## Start Passage shown

# Living in Maryland



## jacq1101 (Apr 28, 2012)

Hi,
I may be offered a job in Cecil County, Maryland. Just wanted to know if anyone knows anything about it in terms of its a good place for a family. Also as my husband will have to look for work, am just wondering what the employment situation is like.
Thanks, jacqui


----------



## EVHB (Feb 11, 2008)

Are you sure he can get his own work permit? What visa will they get you?


----------



## jacq1101 (Apr 28, 2012)

I will have an E 3 visa and he will be eligible for a EAD


----------



## twostep (Apr 3, 2008)

jacq1101 said:


> Hi,
> I may be offered a job in Cecil County, Maryland. Just wanted to know if anyone knows anything about it in terms of its a good place for a family. Also as my husband will have to look for work, am just wondering what the employment situation is like.
> Thanks, jacqui


Sorry, but with no information it is impossible to even guess what the employment situation is like.


----------



## hercules143 (Apr 7, 2012)

## End Passage shown
## Start Material

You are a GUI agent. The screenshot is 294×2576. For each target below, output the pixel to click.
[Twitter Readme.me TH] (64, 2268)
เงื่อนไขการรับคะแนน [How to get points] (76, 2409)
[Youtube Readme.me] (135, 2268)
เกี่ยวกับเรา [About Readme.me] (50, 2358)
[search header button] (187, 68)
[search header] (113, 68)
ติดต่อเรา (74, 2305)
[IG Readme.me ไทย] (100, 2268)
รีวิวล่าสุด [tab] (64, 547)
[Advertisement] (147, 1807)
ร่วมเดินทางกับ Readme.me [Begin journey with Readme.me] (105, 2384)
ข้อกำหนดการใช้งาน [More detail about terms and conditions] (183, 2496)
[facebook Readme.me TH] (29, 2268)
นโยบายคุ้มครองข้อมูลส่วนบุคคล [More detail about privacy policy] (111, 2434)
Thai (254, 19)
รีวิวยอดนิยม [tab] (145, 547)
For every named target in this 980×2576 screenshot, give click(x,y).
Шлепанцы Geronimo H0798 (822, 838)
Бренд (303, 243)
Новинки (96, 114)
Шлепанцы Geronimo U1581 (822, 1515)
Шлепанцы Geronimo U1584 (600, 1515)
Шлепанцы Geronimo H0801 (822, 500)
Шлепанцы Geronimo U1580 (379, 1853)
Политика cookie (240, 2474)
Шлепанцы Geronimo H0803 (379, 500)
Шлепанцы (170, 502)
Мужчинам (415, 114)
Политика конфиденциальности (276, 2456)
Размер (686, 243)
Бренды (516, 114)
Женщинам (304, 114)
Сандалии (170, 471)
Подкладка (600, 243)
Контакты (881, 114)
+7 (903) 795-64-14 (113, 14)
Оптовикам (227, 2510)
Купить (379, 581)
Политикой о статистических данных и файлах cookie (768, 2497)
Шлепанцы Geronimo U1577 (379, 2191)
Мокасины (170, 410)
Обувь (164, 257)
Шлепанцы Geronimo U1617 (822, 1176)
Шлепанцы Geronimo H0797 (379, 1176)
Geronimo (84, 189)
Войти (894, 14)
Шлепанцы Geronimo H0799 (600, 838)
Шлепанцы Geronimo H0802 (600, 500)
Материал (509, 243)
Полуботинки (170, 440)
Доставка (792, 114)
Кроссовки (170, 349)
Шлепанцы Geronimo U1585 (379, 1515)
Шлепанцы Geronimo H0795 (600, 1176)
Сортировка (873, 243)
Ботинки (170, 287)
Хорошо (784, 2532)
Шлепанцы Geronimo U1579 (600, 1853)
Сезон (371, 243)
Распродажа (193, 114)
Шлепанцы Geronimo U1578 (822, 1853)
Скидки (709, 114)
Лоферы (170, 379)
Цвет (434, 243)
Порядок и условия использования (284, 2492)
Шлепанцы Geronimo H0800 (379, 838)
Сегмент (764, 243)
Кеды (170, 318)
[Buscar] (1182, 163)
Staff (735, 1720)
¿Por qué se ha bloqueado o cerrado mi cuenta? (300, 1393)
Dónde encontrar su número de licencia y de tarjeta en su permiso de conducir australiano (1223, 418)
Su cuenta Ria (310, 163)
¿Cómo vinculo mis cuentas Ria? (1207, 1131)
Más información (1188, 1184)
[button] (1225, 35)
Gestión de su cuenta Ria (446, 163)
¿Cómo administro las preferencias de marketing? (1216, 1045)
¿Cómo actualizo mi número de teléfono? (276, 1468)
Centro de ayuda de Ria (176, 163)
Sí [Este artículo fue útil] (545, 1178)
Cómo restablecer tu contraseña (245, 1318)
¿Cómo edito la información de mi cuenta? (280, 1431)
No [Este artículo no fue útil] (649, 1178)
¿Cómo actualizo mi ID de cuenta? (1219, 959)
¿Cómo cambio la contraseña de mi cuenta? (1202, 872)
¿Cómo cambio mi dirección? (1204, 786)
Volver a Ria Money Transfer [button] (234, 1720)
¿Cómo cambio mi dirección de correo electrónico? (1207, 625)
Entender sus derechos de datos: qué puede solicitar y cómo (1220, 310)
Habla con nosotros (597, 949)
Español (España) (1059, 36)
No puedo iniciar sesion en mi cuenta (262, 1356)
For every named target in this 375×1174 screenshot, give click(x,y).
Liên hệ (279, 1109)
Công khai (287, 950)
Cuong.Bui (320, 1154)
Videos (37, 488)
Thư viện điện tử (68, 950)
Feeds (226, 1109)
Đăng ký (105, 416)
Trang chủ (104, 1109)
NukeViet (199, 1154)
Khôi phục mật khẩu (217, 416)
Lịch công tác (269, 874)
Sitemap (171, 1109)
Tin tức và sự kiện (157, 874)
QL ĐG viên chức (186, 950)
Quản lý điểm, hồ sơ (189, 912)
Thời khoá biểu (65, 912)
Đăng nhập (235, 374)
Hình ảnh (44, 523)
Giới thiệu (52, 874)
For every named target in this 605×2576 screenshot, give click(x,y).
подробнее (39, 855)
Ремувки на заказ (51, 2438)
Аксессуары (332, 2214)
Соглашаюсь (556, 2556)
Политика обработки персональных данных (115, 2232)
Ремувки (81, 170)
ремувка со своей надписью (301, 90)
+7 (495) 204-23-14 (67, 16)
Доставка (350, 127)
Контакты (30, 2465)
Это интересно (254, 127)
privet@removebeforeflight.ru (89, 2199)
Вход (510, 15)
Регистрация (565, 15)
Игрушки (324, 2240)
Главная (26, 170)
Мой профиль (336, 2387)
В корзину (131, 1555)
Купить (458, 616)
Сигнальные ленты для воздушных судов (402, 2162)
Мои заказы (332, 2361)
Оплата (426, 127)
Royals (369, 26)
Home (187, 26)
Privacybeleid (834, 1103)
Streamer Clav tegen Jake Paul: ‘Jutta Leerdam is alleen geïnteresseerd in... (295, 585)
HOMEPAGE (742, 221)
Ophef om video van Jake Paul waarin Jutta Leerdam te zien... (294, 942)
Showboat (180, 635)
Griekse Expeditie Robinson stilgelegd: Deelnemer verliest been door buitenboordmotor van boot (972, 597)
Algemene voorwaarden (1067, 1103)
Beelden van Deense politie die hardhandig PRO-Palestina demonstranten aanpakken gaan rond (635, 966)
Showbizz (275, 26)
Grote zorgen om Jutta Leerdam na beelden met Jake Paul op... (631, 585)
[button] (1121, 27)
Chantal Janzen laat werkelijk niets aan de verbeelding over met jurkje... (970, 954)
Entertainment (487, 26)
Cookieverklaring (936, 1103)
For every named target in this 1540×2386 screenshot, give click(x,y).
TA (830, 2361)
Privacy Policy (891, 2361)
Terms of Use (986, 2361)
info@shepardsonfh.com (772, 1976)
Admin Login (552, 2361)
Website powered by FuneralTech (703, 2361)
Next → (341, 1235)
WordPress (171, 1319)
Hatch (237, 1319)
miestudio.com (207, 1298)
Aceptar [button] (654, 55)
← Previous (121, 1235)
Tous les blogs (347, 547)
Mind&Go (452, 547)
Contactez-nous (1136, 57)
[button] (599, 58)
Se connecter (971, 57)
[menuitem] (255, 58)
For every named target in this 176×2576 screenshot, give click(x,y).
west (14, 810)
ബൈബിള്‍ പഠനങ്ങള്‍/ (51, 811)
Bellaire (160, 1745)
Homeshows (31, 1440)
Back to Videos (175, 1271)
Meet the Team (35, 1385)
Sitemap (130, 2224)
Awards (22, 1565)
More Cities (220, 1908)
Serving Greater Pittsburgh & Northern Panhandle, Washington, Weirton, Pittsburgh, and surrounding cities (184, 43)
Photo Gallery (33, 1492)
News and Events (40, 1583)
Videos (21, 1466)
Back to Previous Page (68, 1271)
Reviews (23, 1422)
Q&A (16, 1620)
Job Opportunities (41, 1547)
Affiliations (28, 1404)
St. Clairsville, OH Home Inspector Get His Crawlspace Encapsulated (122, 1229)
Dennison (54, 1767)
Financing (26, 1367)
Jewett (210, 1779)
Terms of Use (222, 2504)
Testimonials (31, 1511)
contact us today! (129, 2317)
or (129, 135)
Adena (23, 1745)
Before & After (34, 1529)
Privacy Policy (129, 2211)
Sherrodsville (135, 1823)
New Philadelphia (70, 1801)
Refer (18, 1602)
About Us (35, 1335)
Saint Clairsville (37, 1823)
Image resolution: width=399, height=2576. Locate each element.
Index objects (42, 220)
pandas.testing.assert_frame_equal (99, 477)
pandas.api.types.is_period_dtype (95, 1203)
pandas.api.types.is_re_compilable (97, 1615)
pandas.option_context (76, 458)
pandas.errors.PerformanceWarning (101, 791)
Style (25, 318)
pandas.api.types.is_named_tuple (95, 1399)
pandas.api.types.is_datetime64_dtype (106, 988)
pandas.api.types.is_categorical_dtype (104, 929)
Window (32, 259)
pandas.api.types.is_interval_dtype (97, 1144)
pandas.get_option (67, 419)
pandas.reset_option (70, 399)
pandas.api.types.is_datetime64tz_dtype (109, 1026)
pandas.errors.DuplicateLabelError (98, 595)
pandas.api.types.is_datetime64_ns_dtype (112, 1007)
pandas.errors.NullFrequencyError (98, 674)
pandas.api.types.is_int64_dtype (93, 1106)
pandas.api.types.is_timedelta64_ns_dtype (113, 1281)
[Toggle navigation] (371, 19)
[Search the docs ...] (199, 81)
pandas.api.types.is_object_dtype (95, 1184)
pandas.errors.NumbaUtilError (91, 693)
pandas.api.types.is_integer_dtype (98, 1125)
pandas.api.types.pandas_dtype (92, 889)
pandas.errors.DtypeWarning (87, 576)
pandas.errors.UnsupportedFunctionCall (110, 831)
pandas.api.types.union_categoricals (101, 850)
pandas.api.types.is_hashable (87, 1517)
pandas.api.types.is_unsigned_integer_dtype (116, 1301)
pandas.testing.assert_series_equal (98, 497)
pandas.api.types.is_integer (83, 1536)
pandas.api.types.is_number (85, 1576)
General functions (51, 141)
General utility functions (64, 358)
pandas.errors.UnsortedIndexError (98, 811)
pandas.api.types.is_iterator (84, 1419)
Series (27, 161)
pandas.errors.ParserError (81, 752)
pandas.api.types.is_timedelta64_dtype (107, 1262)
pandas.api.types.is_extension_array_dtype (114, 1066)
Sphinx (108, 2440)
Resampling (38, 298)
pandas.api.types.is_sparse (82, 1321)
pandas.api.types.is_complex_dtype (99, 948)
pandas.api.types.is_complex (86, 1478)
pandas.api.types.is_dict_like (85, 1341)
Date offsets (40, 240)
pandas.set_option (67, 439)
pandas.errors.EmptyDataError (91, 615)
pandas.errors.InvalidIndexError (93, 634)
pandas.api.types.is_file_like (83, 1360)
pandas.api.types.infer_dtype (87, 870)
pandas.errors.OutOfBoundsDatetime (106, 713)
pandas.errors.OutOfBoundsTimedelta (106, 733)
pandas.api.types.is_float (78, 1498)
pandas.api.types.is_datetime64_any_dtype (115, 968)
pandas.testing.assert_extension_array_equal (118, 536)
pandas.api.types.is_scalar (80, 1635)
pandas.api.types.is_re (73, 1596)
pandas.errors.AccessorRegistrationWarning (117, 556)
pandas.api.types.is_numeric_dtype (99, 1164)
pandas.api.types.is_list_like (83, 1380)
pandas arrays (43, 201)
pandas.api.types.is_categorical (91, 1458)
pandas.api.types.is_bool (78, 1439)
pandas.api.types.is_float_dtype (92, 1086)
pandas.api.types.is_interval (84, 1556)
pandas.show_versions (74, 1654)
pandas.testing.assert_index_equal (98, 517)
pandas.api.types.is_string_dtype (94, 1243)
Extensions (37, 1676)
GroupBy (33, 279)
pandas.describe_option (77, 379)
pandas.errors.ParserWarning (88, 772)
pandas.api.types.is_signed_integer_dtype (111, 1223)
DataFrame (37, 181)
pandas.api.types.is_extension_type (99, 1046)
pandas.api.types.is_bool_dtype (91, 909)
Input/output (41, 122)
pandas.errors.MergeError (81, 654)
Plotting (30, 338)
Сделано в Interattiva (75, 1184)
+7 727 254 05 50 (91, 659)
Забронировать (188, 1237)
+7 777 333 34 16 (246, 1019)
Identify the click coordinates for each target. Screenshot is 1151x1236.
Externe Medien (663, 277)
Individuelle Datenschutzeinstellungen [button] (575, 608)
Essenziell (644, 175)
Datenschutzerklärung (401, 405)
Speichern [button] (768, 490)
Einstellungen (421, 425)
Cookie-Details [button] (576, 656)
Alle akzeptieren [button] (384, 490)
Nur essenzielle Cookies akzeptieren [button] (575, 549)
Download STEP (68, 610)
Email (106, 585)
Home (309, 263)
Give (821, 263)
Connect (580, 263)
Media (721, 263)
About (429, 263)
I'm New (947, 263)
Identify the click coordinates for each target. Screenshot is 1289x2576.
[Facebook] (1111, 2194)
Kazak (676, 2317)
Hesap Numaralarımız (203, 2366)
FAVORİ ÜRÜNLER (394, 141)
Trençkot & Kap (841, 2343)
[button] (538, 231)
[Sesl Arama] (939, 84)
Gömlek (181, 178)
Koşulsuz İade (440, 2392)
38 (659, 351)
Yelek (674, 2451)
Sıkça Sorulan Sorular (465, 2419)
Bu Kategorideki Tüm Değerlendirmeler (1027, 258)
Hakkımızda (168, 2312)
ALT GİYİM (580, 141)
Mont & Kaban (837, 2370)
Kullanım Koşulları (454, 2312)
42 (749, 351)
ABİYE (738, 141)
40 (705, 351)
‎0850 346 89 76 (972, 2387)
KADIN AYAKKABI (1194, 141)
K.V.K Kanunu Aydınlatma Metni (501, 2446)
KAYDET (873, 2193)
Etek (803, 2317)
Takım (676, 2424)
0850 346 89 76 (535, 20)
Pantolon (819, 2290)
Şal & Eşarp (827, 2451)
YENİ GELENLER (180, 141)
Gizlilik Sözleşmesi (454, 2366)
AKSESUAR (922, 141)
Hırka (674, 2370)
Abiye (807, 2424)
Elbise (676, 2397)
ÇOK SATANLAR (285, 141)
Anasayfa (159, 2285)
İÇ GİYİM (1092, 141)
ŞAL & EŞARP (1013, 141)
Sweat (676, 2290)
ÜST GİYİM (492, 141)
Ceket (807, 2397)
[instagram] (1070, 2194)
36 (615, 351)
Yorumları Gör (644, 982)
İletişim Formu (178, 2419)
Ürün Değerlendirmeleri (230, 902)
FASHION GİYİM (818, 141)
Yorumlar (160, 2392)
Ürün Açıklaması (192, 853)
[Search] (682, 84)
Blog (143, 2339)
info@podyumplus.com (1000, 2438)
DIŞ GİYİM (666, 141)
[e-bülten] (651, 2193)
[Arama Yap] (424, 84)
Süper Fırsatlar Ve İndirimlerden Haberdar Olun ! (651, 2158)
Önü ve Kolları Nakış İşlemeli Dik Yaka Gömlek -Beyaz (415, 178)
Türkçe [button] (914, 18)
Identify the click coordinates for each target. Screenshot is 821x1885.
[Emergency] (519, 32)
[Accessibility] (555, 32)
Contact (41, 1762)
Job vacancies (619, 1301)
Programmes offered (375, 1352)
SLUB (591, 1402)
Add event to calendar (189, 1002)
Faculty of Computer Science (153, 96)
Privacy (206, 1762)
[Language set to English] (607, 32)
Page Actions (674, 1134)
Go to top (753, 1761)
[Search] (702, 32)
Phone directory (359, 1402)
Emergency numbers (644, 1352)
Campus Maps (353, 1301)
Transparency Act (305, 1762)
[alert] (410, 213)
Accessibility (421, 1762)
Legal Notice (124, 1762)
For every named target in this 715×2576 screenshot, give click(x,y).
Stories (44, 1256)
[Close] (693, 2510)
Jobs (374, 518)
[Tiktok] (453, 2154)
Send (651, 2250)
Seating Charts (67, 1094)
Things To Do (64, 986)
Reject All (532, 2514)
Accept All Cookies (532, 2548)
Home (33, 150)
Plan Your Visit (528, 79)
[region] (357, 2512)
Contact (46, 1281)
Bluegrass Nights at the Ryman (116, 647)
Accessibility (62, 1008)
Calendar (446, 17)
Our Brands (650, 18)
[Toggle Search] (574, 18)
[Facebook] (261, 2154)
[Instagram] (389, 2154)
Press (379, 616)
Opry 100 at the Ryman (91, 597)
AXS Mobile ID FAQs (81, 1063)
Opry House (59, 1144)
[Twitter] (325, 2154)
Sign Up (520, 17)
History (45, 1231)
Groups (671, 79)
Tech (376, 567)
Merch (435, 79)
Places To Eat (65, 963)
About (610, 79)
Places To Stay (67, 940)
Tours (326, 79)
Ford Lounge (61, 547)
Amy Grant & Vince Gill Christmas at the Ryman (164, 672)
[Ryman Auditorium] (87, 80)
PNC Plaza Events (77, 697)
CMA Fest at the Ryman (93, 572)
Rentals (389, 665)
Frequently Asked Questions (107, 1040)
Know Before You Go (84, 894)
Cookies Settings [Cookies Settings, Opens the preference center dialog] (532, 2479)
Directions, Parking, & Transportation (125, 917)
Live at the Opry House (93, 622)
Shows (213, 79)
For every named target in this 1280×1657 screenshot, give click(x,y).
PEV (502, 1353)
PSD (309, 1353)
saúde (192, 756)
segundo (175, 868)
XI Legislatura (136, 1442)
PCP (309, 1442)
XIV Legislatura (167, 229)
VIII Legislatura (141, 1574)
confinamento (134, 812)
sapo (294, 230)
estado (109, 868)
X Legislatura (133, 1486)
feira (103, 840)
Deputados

## End Material

**Written task**
Transcribe the passage of the Maryland thread above that opens with the words containing "## twostep (Apr" and closes with "guess what the employment situation is like.".

**Finished exercise**
## twostep (Apr 3, 2008)

jacq1101 said:


> Hi,
> I may be offered a job in Cecil County, Maryland. Just wanted to know if anyone knows anything about it in terms of its a good place for a family. Also as my husband will have to look for work, am just wondering what the employment situation is like.
> Thanks, jacqui


Sorry, but with no information it is impossible to even guess what the employment situation is like.